Personal information
- Full name: Mohammad Tipu Sultan
- Born: 17 December 1998 (age 27) Jessore, Khulna, Bangladesh
- Batting: Left-handed
- Bowling: Slow left-arm orthodox
- Role: All-rounder

Domestic team information
- 2018: Gazi Group Cricketers (squad no. 21)
- 2019: Shinepukur Cricket Club (squad no. 21)
- Source: ESPNcricinfo, 5 September 2019

= Tipu Sultan (cricketer) =

Bangladeshi cricketer (born 1998)

Tipu Sultan (born 12 September 1998) is a Bangladeshi cricket all-rounder.
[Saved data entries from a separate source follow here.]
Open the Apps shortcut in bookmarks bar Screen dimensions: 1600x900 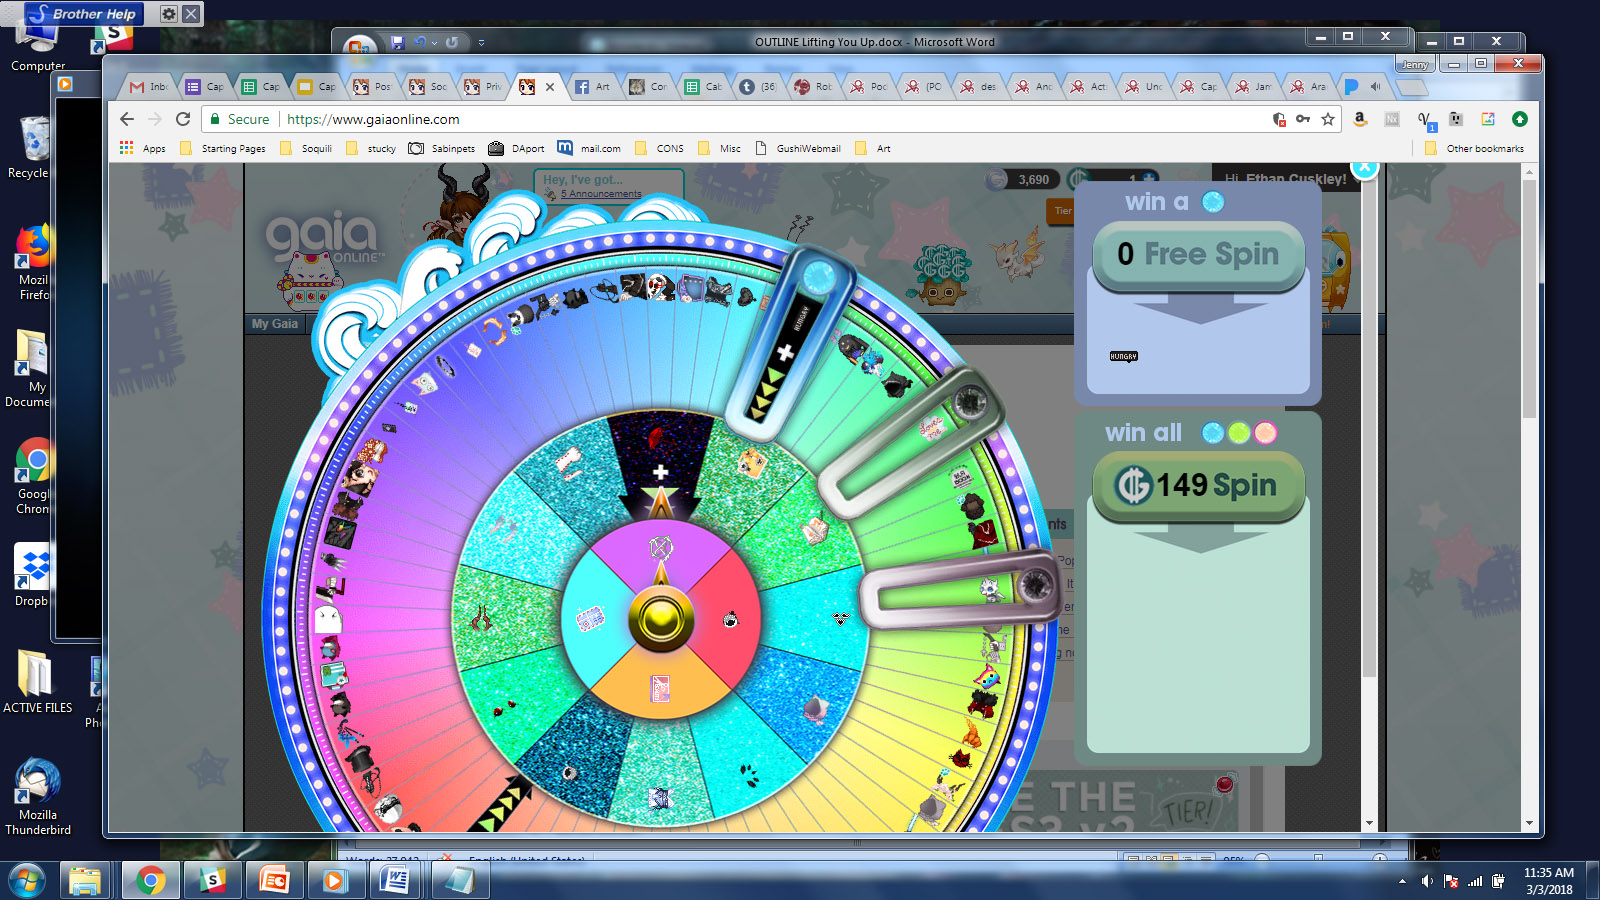point(142,148)
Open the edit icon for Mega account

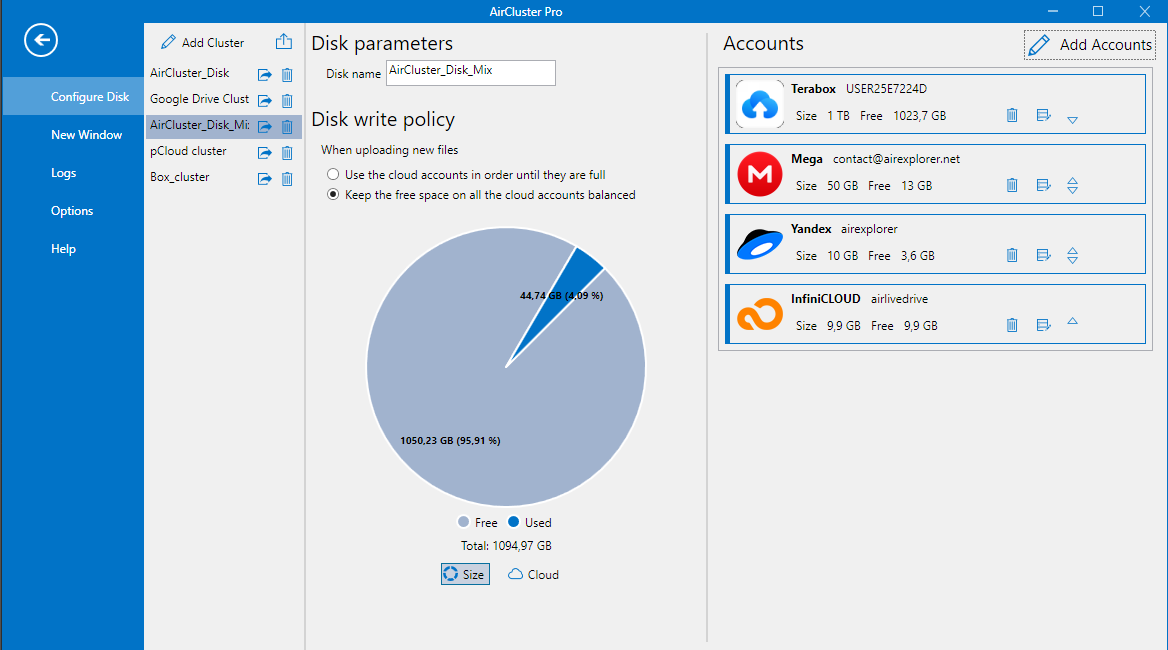coord(1043,186)
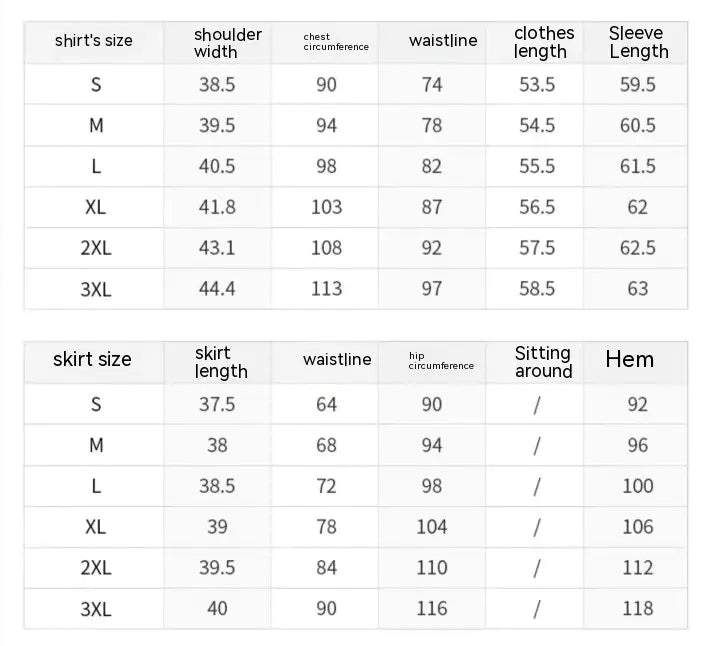Viewport: 705px width, 646px height.
Task: Click the "chest circumference" header label
Action: pyautogui.click(x=335, y=42)
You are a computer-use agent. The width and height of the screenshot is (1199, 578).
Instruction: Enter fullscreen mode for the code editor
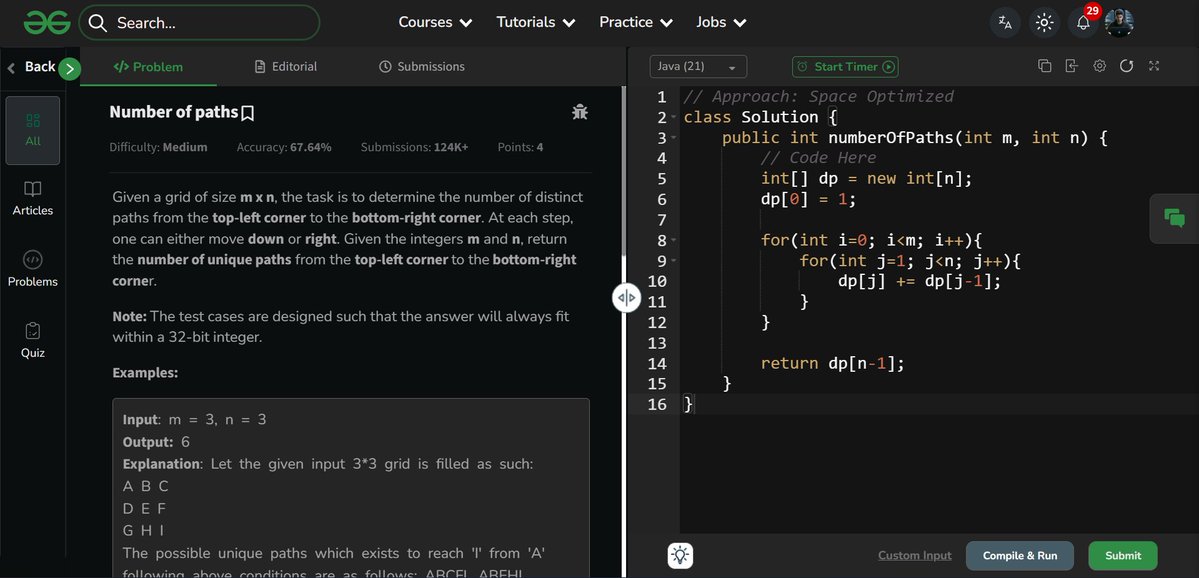tap(1154, 64)
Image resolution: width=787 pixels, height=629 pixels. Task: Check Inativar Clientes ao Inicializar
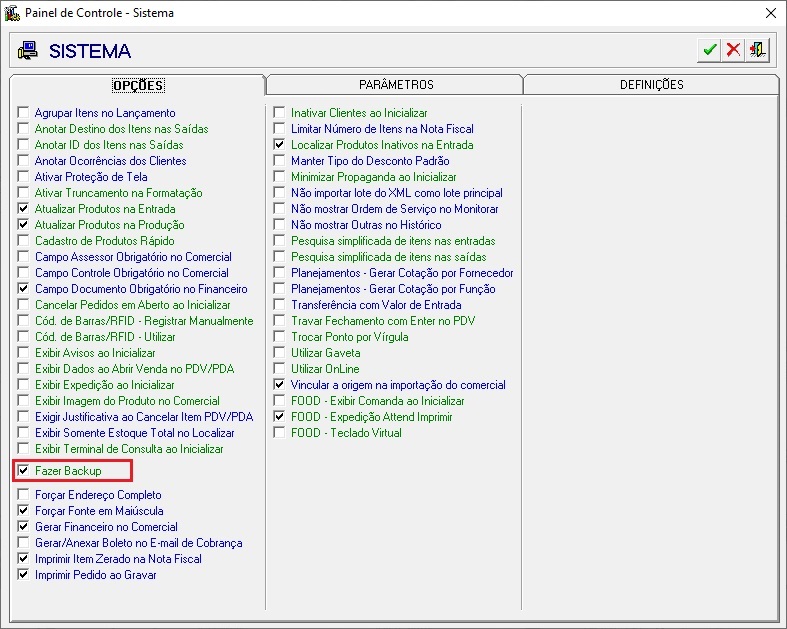[x=280, y=113]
He made his List A debut for Gazi Group Cricketers in the 2017–18 Dhaka Premier Division Cricket League on 17 February 2018. Prior to his List A debut, he was part of Bangladesh's squad for the 2018 Under-19 Cricket World Cup. He made his Twenty20 debut for Shinepukur Cricket Club in the 2018–19 Dhaka Premier Division Twenty20 Cricket League on 25 February 2019. He made his first-class debut for Khulna Division in the 2019–20 National Cricket League on 16 November 2019.